Parameters include: NIBP, SpO
2
, PR (pulse rate), TEMP.
The device is not intended for MRI environments.
1.2 Safety Guidance
Federal (U.S.) law restricts this device to sale by or on the order of a physician.
WARNING
1 To ensure that the monitor works properly, please read the user manual and follow
the steps before using the monitor.
2 Before using the device, the equipment, patient cable and sensors etc. should be
checked. Replacement should be taken if there is any evident defect or signs of aging
which may impair the safety or performance.
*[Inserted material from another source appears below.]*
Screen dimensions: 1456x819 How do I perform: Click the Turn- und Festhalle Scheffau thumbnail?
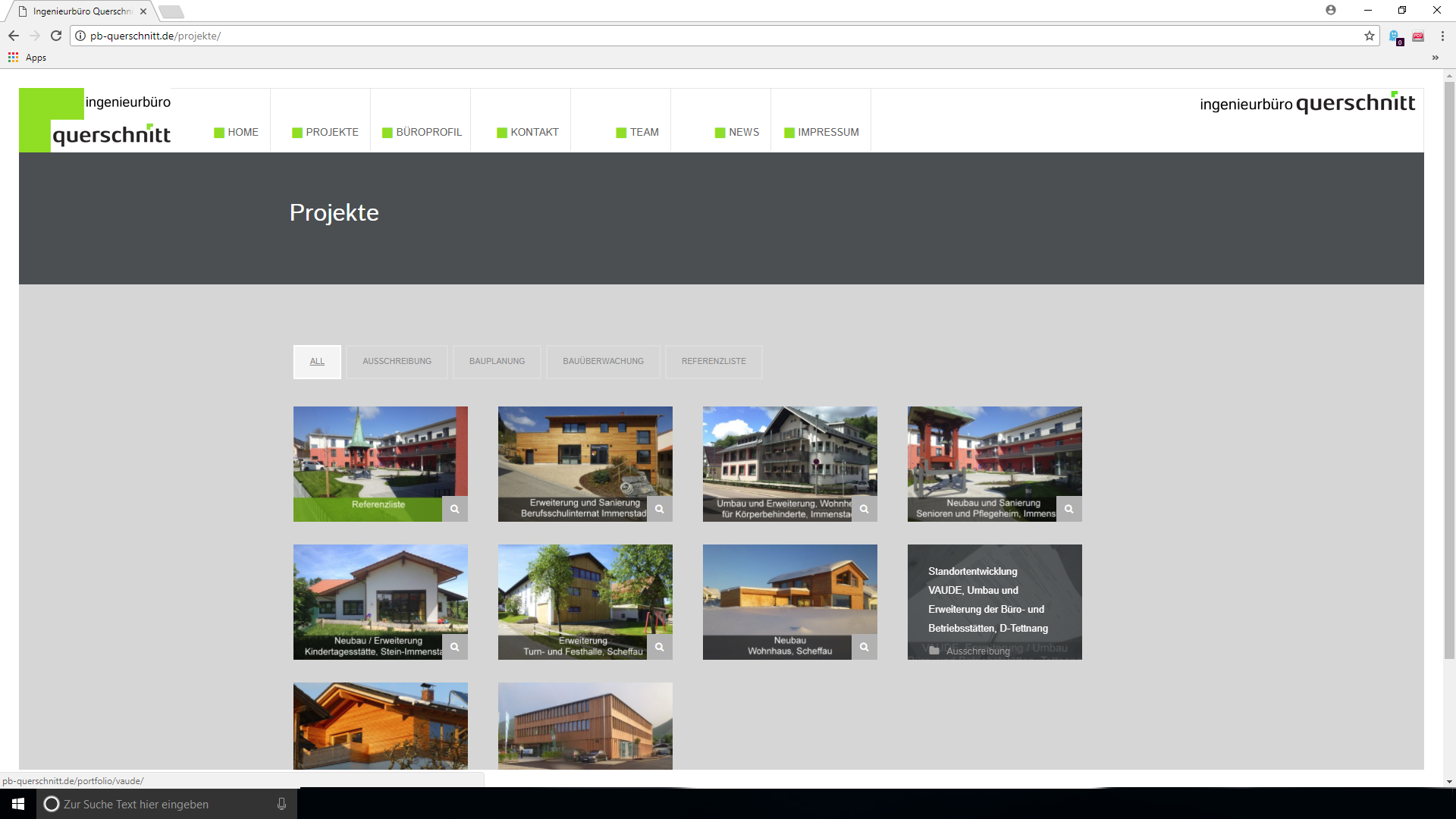(584, 592)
3 Medical technical equipment such as these monitor/monitoring systems must only be
used by persons who have received adequate training in the use of such equipment
and who are capable of applying it properly.
4 EXPLOSION HAZARD-Do not use the device in a flammable atmosphere where
concentrations of flammable anesthetics or other materials may occur.
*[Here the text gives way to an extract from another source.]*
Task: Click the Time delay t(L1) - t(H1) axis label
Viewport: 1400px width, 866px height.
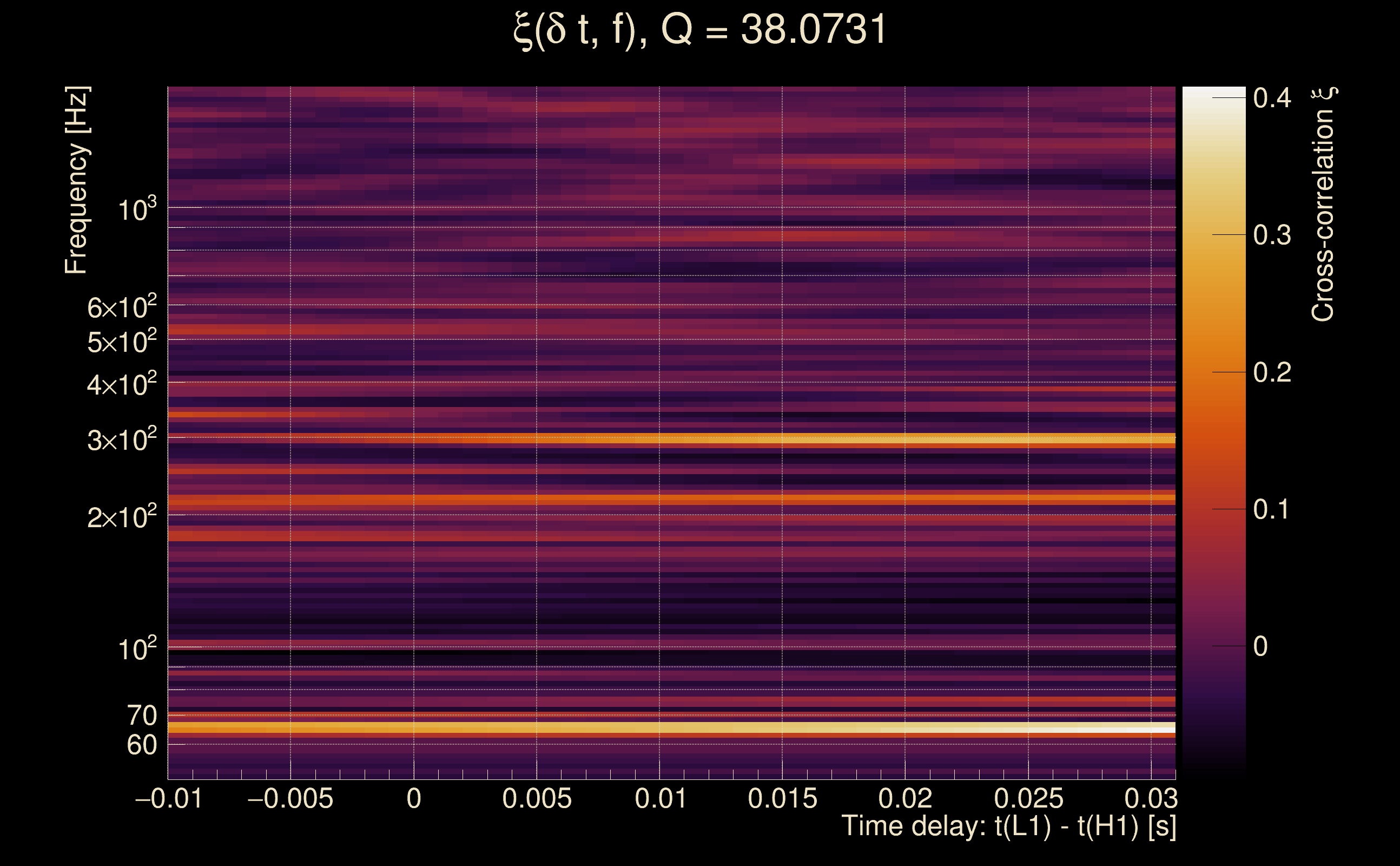Action: 1008,826
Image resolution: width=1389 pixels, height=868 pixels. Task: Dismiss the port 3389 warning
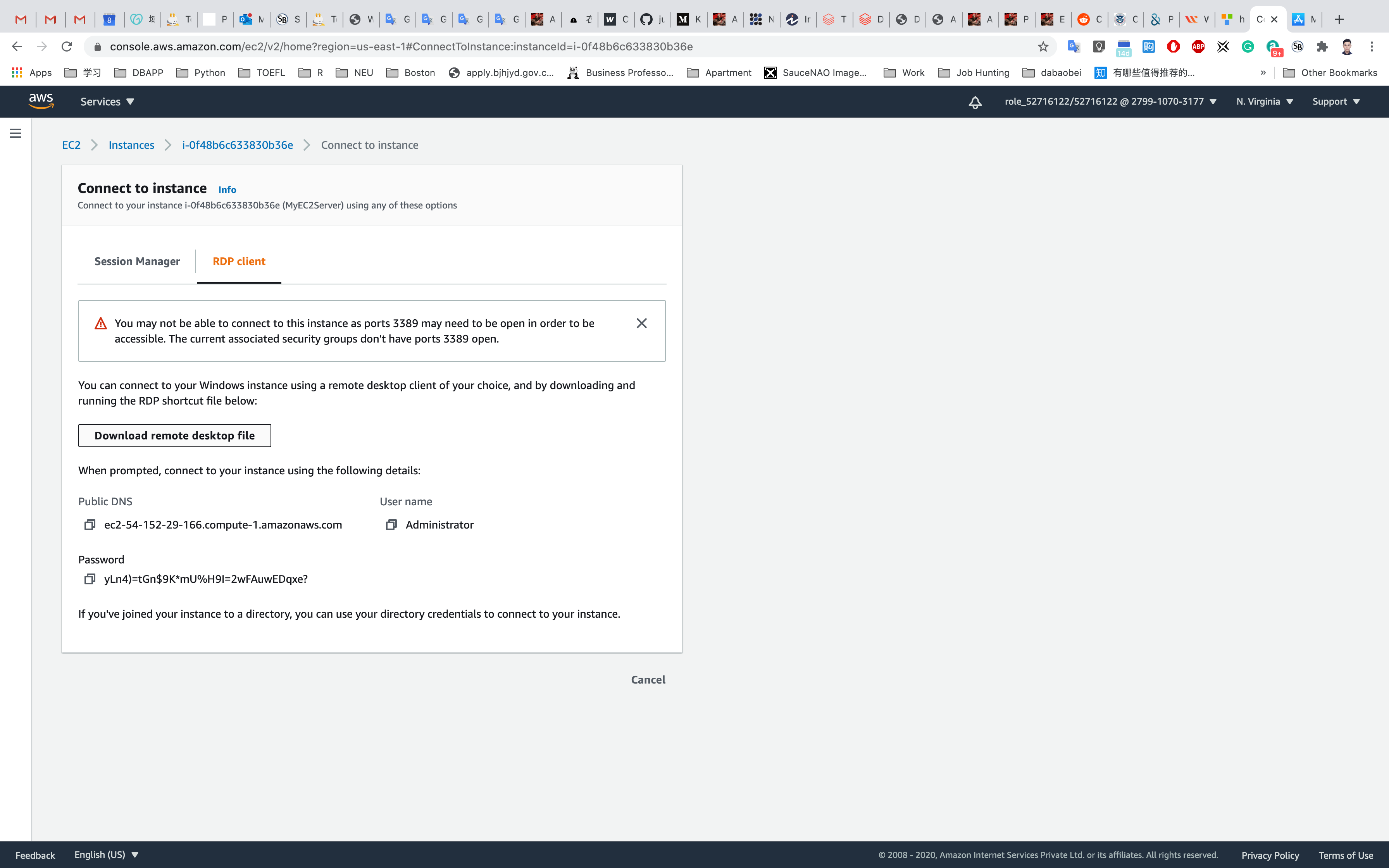(642, 323)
5 SHOCK HAZARD-To avoid the RISK of electric shock, this equipment must only be
connected to a SUPPLY MAINS with protective earth. Never adapt the three-prong
plug from the monitor to fit a two-slot outlet.
6 Do not come into contact with the patient, table, or the monitor during defibrillation.
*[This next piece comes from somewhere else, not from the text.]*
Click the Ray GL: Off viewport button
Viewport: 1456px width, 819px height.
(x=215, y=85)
7 The simultaneous use of cardiac pacemaker and other patient-connected equipment
may cause safety hazard.
8 Extreme care must be exercised when applying medical electrical equipment. Many
parts of the human/machine circuit are conductive, such as the patient, connectors,
transducers. It is very important that these conductive parts do not come into contact
with other grounded, conductive parts when connected to the isolated patient input of
the device. Such contact would bridge the patient's isolation and cancel the protection
provided by the isolated input. In particular, there must be no contact of the neutral
electrode and ground.